Leading companies have great stories but the elite ones have a face and voice for their story. Of course Jeff, Marissa, Sir Richard, and Elon are sharp people, their success couldn’t happen otherwise, but they’re no smarter than 1000 others, except when it comes to PR and personal branding and it’s the same in law practice. America’s best known lawyers are great attorneys first but they hit the top 1% because they package their expertise with personal branding worthy of Tiffany, Ferrari, or Apple and promote themselves both online and off. Do you want the lawyer with a seriously tricked out website, just like his competitor down the street, or do you want the attorney giving expert commentary on CNN?

What do you hope "What Would Clarence Darrow Tweet?" will accomplish?

Law schools teach little or nothing about the business of practicing law. We learned the history, the laws, and the procedure so we could advise and advocate the interests of clients but you can’t do any of this without having a client. So 99% of lawyers follow the road most travelled and lease websites and hire SEO people in an ever more expensive spiral of trying to get a slight edge on the client development front over their competitors who are doing the same thing. It’s sad and it’s expensive and it is so professionally restricting that I wanted to share the vastly better way I distilled from our study of the power of professional celebrity that I wrote about in Fame 101 and the work I do at Elite Lawyer Management where we use the entertainment agency model to represent some of America’s best lawyers.

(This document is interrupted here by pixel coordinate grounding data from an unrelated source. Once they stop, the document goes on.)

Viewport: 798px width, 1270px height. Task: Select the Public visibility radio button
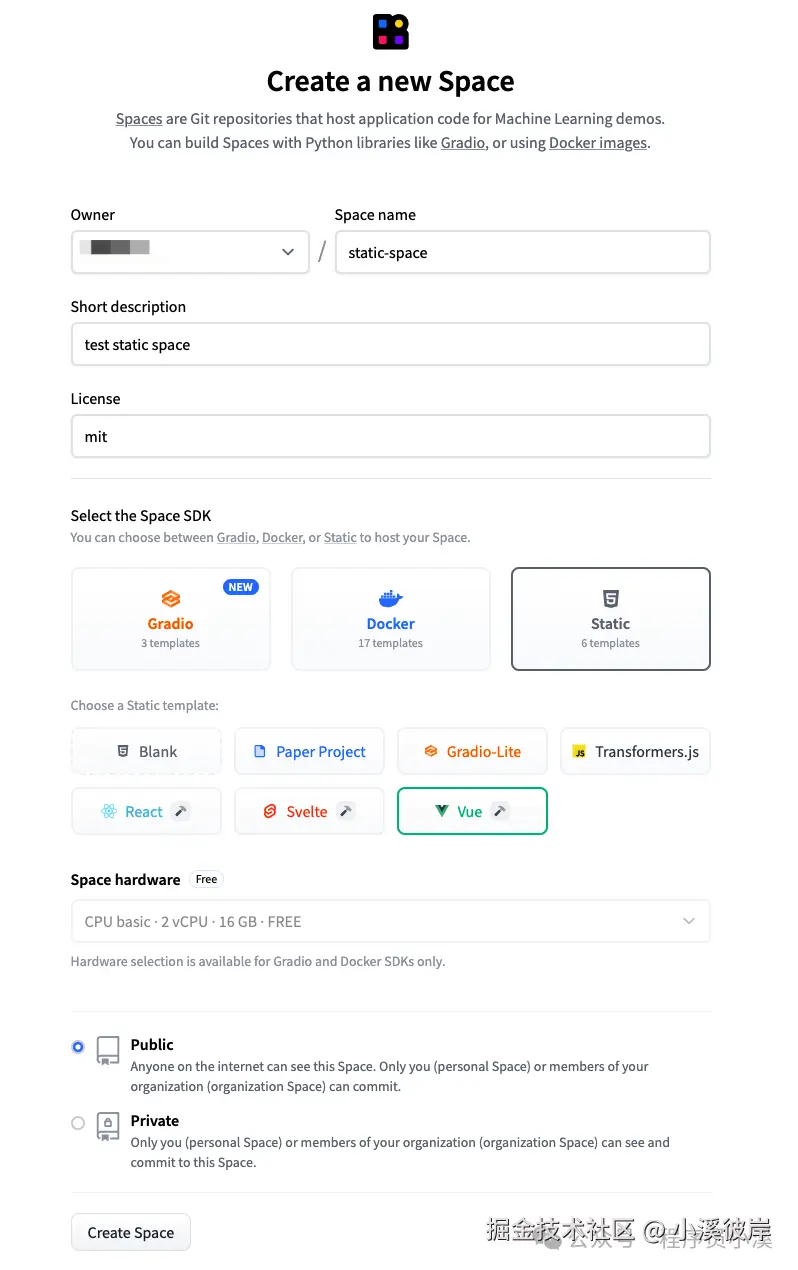pyautogui.click(x=78, y=1047)
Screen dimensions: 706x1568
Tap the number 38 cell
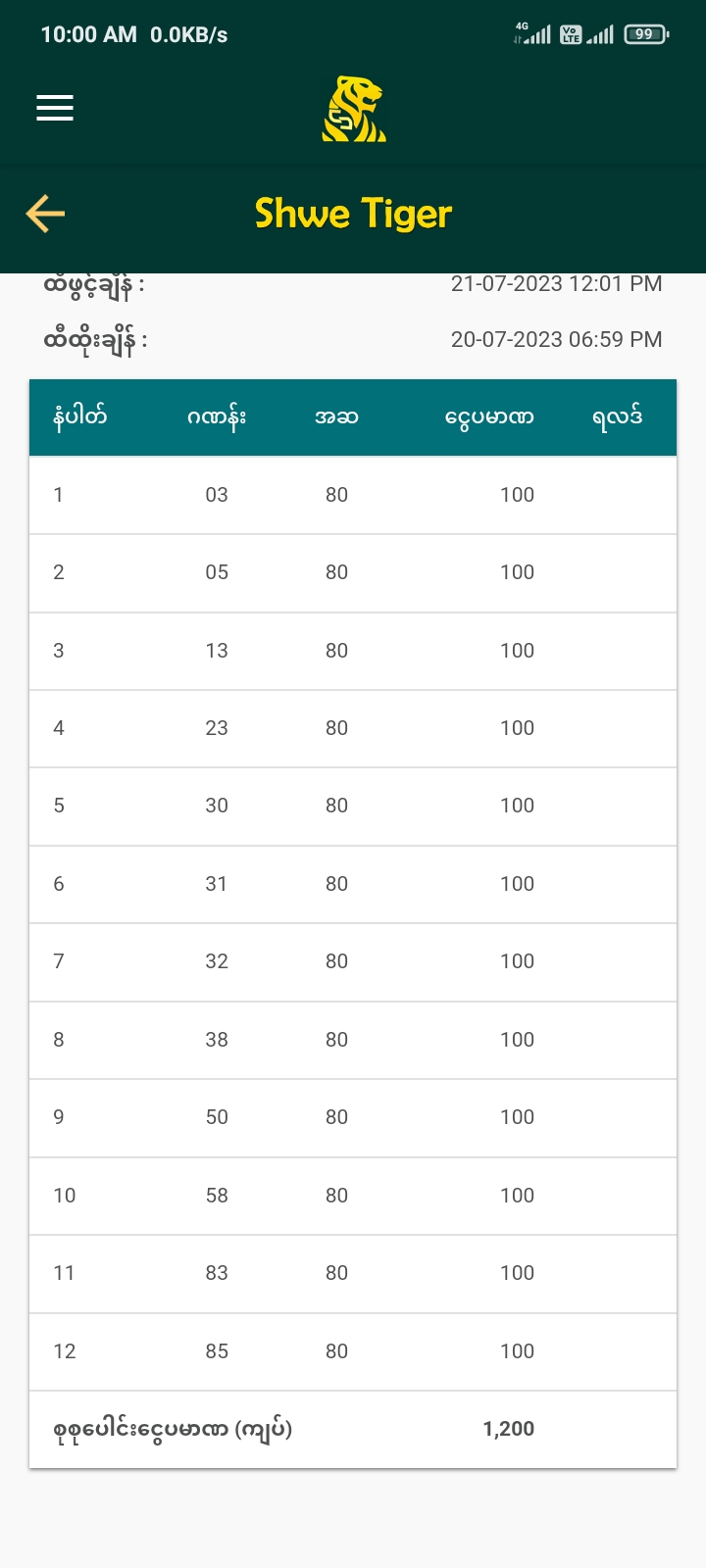click(217, 1040)
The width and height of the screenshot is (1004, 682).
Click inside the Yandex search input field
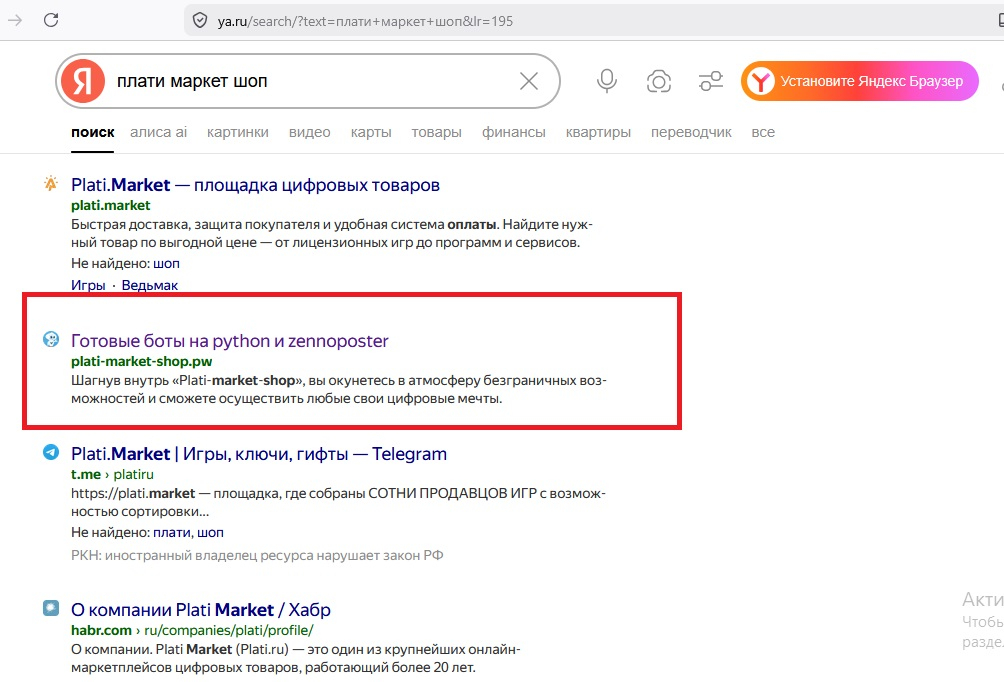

I see every day the client attraction power of lawyer PR; society elevates people who are in the news. Lawyer PR is an art and science that, when done correctly, has 10x the power of the most optimized website. The book also looks at the rules and realities of public speaking for lawyers; how to identify and win speaking engagements in front of prospect-filled audiences. It looks at social media for lawyers done right, legitimate book deals, great attorney branding, and how the million (and now billion) dollar lawyers do all these things synergistically and seemingly without effort.

What will surprise lawyers most in reading "What Will Clarence Darrow Tweet"?

Beyond discovering the common promotion strategy of America’s most successful lawyers which is life changing, I think three revelations stand out. First, it’s easier to build a national practice than a local one. By this I mean working to get known as a national figure rather than competing in the cluttered local market. Nationally recognized lawyers crush local competition. Second, without exception, America’s most successful lawyers know the client attraction power of compassion, humanity, and sincerity is vastly greater than website conversions or bragging about the latest win. It should be obvious, but it gets lost, that clients first want to know their lawyer understands and cares about their personal circumstance. Third, lawyers can win constant media coverage by focusing on sharing stories that will inform and/or entertain an outlet’s audience; a press release touting another win from a self-aggrandizing blowhard might get a line in a legal journal never read by potential clients but it will never score coverage in USA Today, American Banker, or the New York Times. They cover stories; smart lawyers become the voice of a story rather than the hero. If they were the hero, the reporter will uncover and mention it.

What’s the big picture takeaway from "What Will Clarence Darrow Tweet?"

There’s a better and easier way to be successful in a law practice. One of my favorite lawyers illustrates it best; he’ll call me today from his beach chair in Florida where he will be working on one or another of his mega cases for a client (who could be anywhere) of his snowy-Midwest based law firm. We’ll talk about his upcoming book, speaking engagements, offline and online marketing plans, latest media interview, and the steady flow of exciting prospective clients. He’s a happy man, one of America’s most successful lawyers, and he cares more about achieving justice for his clients than about any financial or promotional benefit for himself. He gets it – he knows what Clarence Darrow would Tweet.